Richard Bartle, a well-known professor who’s studied games, gave a talk recently in Barcelona at the Game Lab event talking about how the problem is that every gamer is different. If you’re trying to design a game’s A.I. so that it isn’t too easy to play against, nor too hard, that’s important for retention, but you never know where the line between too easy and too hard really is. How do you guys think about that problem?
Wallace: I think about that a lot in the context of game design, just trying to differentiate a bit from the rest of this discussion as far as our focus. At Playmatics, we’re a small startup. We work with all kinds of folks with different capacities and resources. We all know where we want to go with things like A.I. and machine learning, and sometimes we can go there depending on what we have to work with, but sometimes we can’t.

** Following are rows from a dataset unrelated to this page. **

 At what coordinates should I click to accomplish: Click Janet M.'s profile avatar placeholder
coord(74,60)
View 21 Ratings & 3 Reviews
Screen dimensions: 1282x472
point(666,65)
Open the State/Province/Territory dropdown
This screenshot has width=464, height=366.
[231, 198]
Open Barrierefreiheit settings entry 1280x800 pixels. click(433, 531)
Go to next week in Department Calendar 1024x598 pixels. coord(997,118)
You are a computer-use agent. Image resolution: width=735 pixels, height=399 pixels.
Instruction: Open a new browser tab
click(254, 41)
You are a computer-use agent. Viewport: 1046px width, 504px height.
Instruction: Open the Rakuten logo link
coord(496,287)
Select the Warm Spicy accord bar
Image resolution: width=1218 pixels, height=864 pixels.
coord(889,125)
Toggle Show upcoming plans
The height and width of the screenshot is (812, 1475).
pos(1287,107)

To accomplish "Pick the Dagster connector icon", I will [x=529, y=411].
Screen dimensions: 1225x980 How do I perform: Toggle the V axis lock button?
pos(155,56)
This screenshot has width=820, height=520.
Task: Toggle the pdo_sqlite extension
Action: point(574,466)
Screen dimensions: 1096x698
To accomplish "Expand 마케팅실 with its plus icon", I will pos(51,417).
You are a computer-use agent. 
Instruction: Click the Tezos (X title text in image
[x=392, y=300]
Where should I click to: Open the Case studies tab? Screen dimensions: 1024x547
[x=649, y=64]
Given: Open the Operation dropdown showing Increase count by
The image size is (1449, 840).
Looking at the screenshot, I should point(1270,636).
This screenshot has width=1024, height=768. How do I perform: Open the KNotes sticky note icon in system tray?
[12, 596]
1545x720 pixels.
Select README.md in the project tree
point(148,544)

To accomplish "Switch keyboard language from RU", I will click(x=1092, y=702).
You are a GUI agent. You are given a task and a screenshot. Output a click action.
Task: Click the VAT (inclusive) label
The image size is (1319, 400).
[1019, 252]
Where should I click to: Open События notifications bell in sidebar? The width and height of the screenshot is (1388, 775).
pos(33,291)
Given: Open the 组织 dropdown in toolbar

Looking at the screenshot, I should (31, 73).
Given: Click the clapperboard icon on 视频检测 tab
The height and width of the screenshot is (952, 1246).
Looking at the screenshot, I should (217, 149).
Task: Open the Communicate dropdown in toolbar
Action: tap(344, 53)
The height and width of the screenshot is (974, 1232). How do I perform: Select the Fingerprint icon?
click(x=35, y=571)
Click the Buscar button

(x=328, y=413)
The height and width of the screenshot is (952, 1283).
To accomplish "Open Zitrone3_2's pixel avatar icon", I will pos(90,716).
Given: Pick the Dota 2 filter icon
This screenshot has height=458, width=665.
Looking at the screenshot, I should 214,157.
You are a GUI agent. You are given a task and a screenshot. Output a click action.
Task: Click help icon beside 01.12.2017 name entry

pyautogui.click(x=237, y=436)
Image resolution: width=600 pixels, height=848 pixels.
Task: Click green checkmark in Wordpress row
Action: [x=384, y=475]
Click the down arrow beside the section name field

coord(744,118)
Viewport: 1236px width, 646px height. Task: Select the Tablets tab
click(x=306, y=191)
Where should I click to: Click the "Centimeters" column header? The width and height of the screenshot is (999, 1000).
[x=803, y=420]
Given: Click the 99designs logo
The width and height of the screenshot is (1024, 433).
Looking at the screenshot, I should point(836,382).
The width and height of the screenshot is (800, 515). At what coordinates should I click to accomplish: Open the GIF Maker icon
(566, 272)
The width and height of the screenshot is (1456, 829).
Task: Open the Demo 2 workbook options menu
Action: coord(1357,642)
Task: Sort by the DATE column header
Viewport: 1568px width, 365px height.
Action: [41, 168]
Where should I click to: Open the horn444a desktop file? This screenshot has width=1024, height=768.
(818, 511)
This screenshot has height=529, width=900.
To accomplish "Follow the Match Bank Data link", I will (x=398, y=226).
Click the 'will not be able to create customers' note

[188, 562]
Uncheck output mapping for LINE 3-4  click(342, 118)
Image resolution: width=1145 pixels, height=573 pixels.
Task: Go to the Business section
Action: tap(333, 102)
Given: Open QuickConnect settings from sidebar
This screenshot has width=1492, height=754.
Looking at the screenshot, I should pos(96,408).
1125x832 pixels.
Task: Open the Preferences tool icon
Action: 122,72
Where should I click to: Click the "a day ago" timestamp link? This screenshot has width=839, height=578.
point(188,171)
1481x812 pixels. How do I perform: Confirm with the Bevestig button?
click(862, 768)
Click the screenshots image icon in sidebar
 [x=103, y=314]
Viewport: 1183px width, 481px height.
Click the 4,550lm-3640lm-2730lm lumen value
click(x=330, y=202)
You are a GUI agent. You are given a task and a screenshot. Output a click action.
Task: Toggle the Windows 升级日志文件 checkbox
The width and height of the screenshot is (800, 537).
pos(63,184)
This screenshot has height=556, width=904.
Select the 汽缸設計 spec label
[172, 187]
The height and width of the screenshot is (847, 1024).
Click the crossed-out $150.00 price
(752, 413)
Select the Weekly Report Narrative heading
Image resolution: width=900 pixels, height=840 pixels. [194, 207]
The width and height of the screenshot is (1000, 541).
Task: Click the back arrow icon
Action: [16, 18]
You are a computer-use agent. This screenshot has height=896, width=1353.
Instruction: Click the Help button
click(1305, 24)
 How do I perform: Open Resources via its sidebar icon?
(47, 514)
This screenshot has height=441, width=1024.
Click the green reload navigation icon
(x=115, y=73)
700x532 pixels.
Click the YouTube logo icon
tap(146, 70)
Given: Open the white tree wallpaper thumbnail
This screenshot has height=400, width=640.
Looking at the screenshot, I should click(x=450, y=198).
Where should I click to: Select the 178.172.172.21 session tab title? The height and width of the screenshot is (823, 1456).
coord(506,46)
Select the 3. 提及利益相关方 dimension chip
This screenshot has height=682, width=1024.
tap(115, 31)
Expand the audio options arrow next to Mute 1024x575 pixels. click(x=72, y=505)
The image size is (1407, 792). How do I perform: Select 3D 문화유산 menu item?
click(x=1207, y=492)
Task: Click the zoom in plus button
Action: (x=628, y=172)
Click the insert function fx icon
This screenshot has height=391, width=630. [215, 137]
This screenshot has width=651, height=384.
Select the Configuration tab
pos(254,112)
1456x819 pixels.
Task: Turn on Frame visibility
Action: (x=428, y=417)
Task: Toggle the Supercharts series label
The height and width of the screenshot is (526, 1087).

Just because you have the ability to leverage A.I. or machine learning in a game experience doesn’t necessarily work out on a pure one-to-one transactional basis. It could actually be a demotivational experience.
For example, I’m working on a project right now involving A.I. in a scavenger-hunt mechanic. It’s an app that already exists. My first experience with the app, beyond the registration, was discovering that the A.I. has context-sensitive mapping to tell me what objects are near me, but the first object it served up was so incredibly rare that finding it would be an impossible task right out of the gate. It was very demotivating for me, even as someone who was very motivated to engage with the app at the start.
That speaks to things like personalization – understanding player style and practices. It speaks to issues of onboarding, and making sure that if you’re going to apply an A.I. mechanism to an experience, you really need to test it out with different use cases. How many of us have been served a memory on Facebook that you don’t want to be reminded of? That’s not a good user experience. To me that’s a prime example of A.I. going wrong, or algorithms not being tested out for everyone’s use case.
Wirtz: There’s a thing in storytelling that also applies to gameplay, called the storyteller’s curve. If you watch Star Wars, it opens with this big, exciting scene, very high drama, and then it settles down so you can rest for a while and have a contrast with more drama later on. If you’re in a driving game and racing Laguna Seca, it works the same way: a straightaway into a curve, then it ramps up the excitement level. And then the A.I. in Left 4 Dead did this with its zombies. They’d say, “Oh, we’re going to herd you and chase you and then something will jump out of somewhere at the climax.” It builds up that big fright by making you run, and as soon as you think you might be safe, bang, all the zombies come out, because it’s monitoring what your controller is doing and all this other stuff.
That A.I. is driving the experience in a way that’s not necessarily personal to you, but it reacts to what you do in a way that feels personalized. Your health just dropped to 15 percent, so let’s give you a chance to catch back up so you don’t just die right away. You feel like you’re reaching achievements along this curve. That’s a big part of what A.I. in storytelling is doing right now.